Pfizer’s press release states the vaccine leads to a 90 per cent reduction in the disease. Another big question remains unanswered: does the vaccine stop you becoming infected by the virus in the first place or just from becoming sick when you do? The former is needed to confer herd immunity, something particularly useful to care-home and healthcare workers, as it would prevent them from passing on the virus to those they care for. But if it just represses symptoms, there will be no protection for other people. It is worth remembering that in the Oxford trials, they found that in monkeys the vaccine only elicited protection against the symptoms, as opposed to stopping asymptomatic carriage of the virus.

Vaccine trials can — and regularly do — fall at the final fence. I once worked on a project to identify potential vaccines for the MRSA ‘superbug’. A major pharmaceutical company took forward one of the candidates and it all went well until it was discovered that the vaccine (which had been intended to reduce the risk of post-surgical infection) increased the likelihood of death by a factor of five. It should not be forgotten that no Covid vaccine has actually completed its trials yet, let alone provided any data on longevity of protection.

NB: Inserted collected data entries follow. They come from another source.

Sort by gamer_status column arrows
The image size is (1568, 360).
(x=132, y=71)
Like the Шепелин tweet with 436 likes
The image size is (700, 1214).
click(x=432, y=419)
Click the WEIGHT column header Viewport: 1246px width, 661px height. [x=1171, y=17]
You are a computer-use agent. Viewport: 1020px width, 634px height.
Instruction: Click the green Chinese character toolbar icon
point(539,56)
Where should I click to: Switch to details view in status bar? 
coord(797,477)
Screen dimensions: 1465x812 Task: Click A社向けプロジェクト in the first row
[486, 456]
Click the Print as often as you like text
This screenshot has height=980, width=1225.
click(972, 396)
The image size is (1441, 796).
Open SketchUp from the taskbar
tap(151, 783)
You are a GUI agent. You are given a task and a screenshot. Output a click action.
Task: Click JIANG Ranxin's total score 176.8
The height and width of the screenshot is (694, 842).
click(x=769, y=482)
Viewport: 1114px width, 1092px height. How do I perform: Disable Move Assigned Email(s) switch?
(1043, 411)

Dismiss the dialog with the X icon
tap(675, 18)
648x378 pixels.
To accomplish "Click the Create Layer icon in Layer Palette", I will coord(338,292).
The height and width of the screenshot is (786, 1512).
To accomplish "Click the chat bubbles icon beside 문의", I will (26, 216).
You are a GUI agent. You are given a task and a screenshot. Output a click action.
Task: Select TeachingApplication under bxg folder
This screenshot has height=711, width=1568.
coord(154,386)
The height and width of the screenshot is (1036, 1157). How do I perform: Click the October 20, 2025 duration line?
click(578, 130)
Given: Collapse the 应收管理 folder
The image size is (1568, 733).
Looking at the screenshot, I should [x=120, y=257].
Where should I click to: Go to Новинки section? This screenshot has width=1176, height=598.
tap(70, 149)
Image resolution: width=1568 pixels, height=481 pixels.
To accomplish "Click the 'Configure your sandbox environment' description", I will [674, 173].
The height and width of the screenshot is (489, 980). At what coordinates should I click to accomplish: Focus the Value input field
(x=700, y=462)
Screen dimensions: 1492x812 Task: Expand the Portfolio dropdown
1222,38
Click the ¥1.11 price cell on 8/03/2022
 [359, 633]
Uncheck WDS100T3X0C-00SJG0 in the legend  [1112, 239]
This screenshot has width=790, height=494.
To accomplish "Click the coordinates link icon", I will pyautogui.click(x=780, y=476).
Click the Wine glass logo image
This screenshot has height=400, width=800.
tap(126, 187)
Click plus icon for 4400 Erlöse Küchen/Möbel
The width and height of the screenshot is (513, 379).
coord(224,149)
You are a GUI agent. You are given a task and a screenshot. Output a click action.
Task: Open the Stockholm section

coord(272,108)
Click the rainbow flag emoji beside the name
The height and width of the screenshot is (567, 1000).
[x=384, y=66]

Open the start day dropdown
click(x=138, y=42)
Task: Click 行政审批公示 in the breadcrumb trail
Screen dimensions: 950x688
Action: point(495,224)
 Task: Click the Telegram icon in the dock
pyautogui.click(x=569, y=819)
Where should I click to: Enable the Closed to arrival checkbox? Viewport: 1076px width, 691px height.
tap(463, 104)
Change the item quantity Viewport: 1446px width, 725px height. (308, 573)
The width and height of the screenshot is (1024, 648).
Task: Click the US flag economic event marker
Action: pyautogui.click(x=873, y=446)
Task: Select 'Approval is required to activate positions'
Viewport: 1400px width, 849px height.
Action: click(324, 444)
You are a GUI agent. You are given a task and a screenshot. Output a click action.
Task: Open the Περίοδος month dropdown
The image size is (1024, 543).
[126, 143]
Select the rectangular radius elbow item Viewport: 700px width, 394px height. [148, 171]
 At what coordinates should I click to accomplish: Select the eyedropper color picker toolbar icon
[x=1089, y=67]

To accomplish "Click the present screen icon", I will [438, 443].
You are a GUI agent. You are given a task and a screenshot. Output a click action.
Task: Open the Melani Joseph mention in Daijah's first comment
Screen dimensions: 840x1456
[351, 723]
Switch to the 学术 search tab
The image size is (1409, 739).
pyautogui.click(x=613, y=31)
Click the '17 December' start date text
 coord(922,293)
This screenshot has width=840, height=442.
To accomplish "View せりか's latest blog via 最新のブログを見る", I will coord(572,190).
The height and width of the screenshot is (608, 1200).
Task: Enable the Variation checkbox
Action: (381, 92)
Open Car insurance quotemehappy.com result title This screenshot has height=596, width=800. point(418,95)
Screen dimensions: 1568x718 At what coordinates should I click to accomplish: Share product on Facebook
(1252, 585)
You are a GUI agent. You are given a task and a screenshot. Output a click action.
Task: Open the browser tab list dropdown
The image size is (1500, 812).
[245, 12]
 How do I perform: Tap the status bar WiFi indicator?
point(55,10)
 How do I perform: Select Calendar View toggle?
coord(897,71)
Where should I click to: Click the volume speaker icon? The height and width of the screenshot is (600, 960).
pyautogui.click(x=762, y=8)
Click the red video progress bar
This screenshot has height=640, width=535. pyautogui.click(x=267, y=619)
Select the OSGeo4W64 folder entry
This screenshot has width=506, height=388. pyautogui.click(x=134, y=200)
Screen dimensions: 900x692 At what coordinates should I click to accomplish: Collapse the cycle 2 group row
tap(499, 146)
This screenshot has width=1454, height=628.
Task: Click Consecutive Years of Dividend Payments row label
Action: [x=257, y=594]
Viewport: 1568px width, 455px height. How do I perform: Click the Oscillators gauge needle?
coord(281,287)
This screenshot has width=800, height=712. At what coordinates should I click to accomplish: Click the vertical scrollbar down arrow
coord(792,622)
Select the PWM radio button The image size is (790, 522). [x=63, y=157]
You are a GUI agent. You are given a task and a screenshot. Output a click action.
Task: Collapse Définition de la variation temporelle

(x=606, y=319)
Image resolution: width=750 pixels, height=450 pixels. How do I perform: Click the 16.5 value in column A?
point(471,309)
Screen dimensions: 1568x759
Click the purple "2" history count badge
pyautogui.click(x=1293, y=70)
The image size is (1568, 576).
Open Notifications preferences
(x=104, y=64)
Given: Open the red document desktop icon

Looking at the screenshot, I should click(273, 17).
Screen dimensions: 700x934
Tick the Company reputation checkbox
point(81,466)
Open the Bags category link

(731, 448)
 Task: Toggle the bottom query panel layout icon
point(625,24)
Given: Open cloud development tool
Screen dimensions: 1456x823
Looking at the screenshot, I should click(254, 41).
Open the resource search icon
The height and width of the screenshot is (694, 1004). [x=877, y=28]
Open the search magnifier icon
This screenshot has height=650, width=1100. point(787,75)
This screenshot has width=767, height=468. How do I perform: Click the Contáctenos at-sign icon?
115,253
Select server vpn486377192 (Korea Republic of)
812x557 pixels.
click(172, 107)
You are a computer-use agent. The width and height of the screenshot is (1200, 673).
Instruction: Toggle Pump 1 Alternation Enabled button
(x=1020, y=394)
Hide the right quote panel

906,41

Of course the Pfizer vaccine is a big conceptual leap and it should be applauded. We now know that it is possible to generate protection against Covid-19. Given the scale of economic damage wrought by this disease, that’s been humanity’s biggest endeavour for the best part of a year; at no point was it ever a certainty. But we must not kid ourselves into thinking that it is a short-term silver bullet and life will return to normal any day now. We will probably need to maintain social distancing and mask-wearing, and carry out mass testing, for much of next year. The vaccine announcement is good news, but we must not blow it out of proportion. We are still some distance away from the end of this crisis.